§ EXTRACTED TEXT
* Begin *
19. The Tribunal was not called upon to fix the minimum wage. The demand by the employees was for a living wage and after observing that living wage cannot be secured the Tribunal proceeded to determine the fair wage. In the circumstances, there is no substance in the plea of the respondent that the Tribunal was only fixing a minimum wage. The plea of the respondents that the cases under appeal fall Under Section 3(2A) in that the dispute as to fixation of minimum wage was pending before the Tribunal and it was a continuation of the proceedings in reference 9, 10 and 11 cannot be accepted, for the three references in question got merged in the reference by the Government Under Section 39 which included not only demands which were not included in the original reference but also disputes relating to either industries. The reference as it has been pointed out earlier did not relate to the fixation of minimum wages as shown either in the agreement or' in the order of reference by the Government.

20. At this stage it will be proper to deal with the plea of the respondents that the Tribunal was in error in stating that so far as the industries classified as B are concerned, the employees are not entitled to any relief by way of fair wage fixation, fitment or dearness allowance as the concerns did not have the financial capacity. In view of our finding that what the Tribunal was called upon to fix was a fair wage and not a minimum wage, the financial capacity of the concerns classified under B is relevant and the finding of the Tribunal that their finances would not justify any provision for fair wages has to be accepted. Further, it will be seen that the employees of the concerns classified under B have not preferred any appeal and the question cannot be gone into in these appeals.
* End *
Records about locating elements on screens
* Begin *
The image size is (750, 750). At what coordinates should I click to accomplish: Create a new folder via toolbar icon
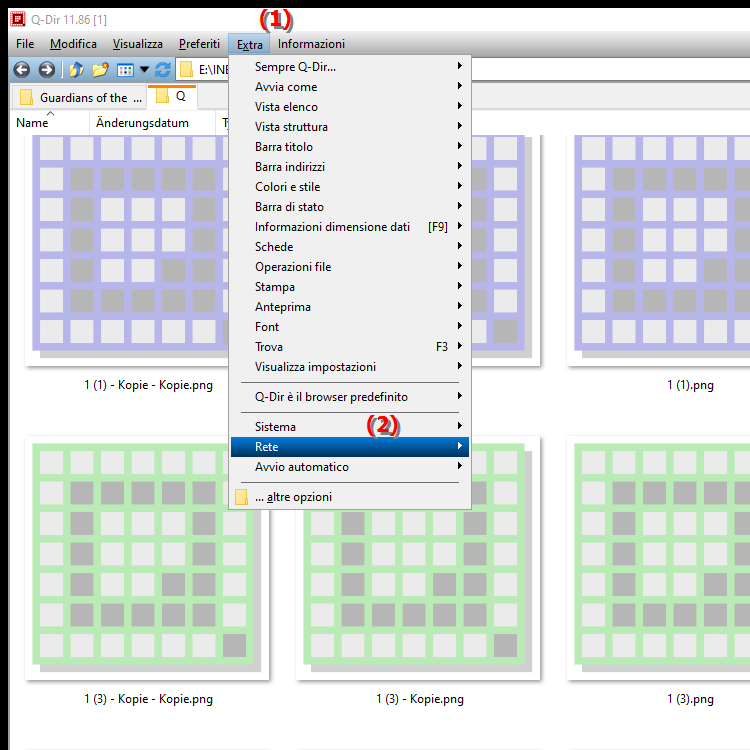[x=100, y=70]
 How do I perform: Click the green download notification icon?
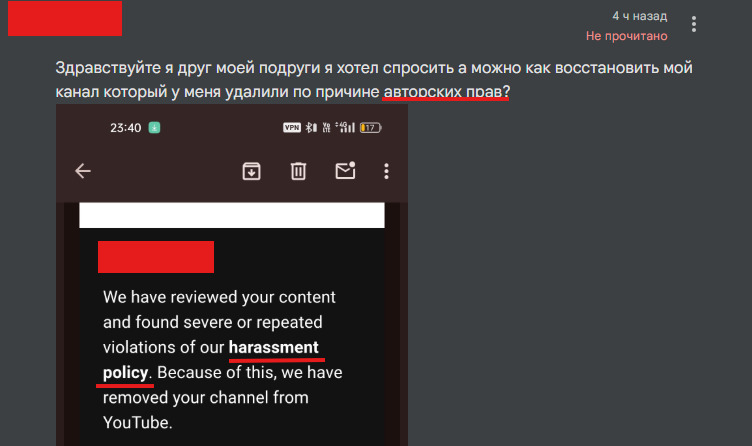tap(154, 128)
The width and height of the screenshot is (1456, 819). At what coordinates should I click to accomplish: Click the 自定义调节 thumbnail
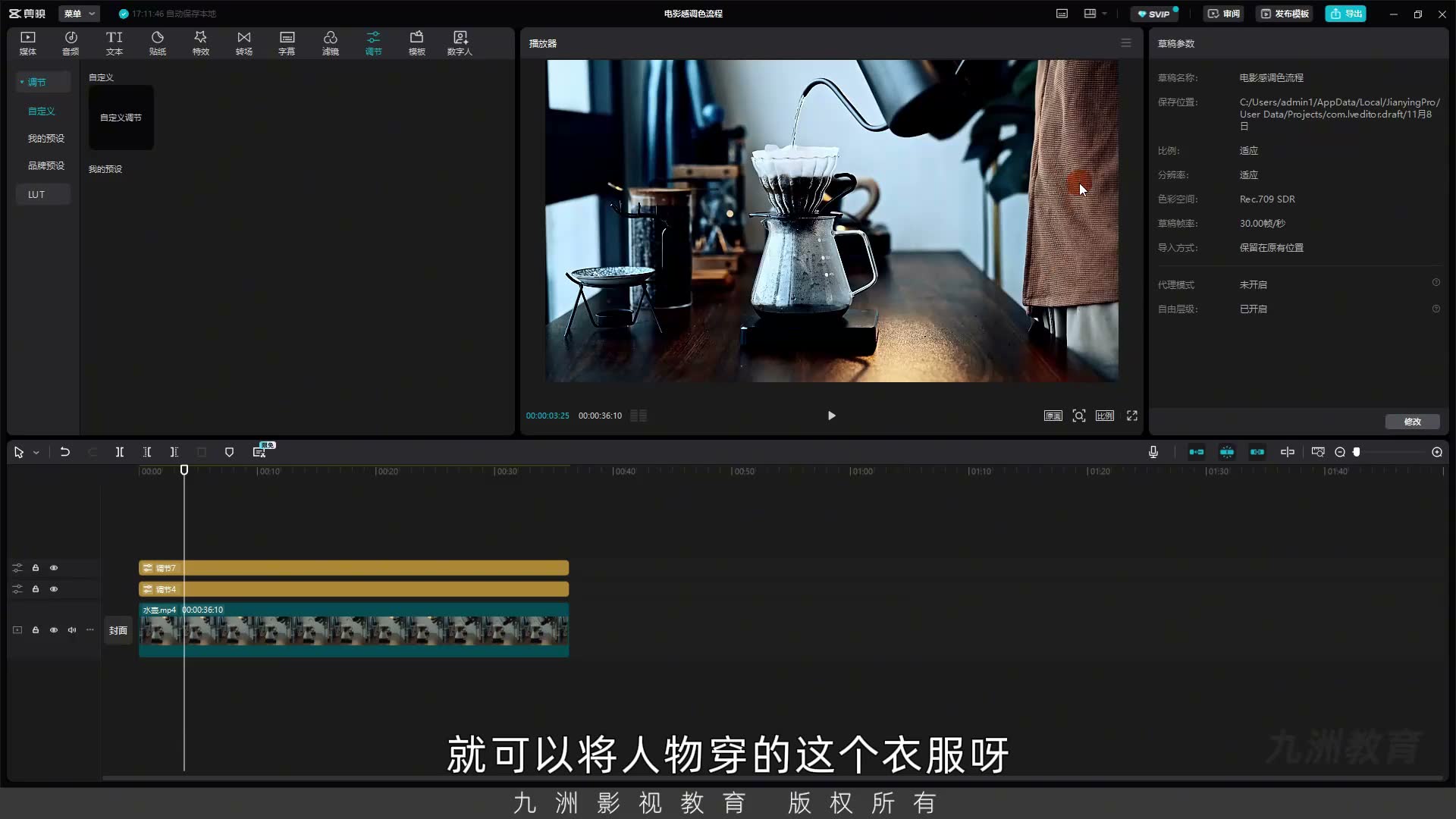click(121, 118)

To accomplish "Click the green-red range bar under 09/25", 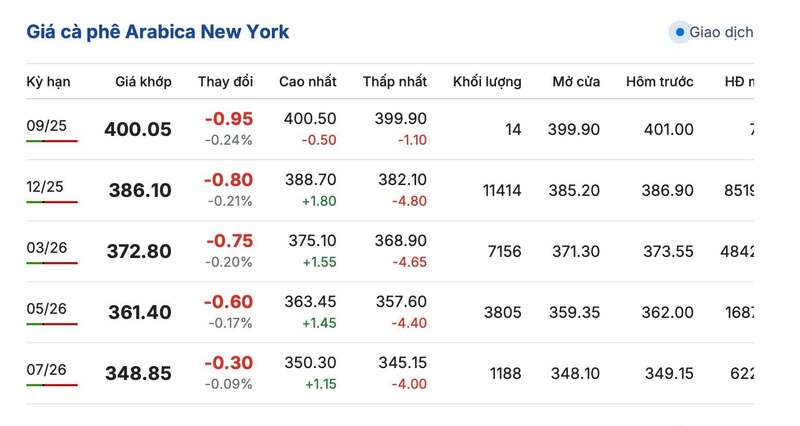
* End *
§ TASK TO COMPLETE
From the tribunal judgment, reproduce the stretch from "20. At this" through "in these appeals." word for word.

§ FULL OUTPUT
20. At this stage it will be proper to deal with the plea of the respondents that the Tribunal was in error in stating that so far as the industries classified as B are concerned, the employees are not entitled to any relief by way of fair wage fixation, fitment or dearness allowance as the concerns did not have the financial capacity. In view of our finding that what the Tribunal was called upon to fix was a fair wage and not a minimum wage, the financial capacity of the concerns classified under B is relevant and the finding of the Tribunal that their finances would not justify any provision for fair wages has to be accepted. Further, it will be seen that the employees of the concerns classified under B have not preferred any appeal and the question cannot be gone into in these appeals.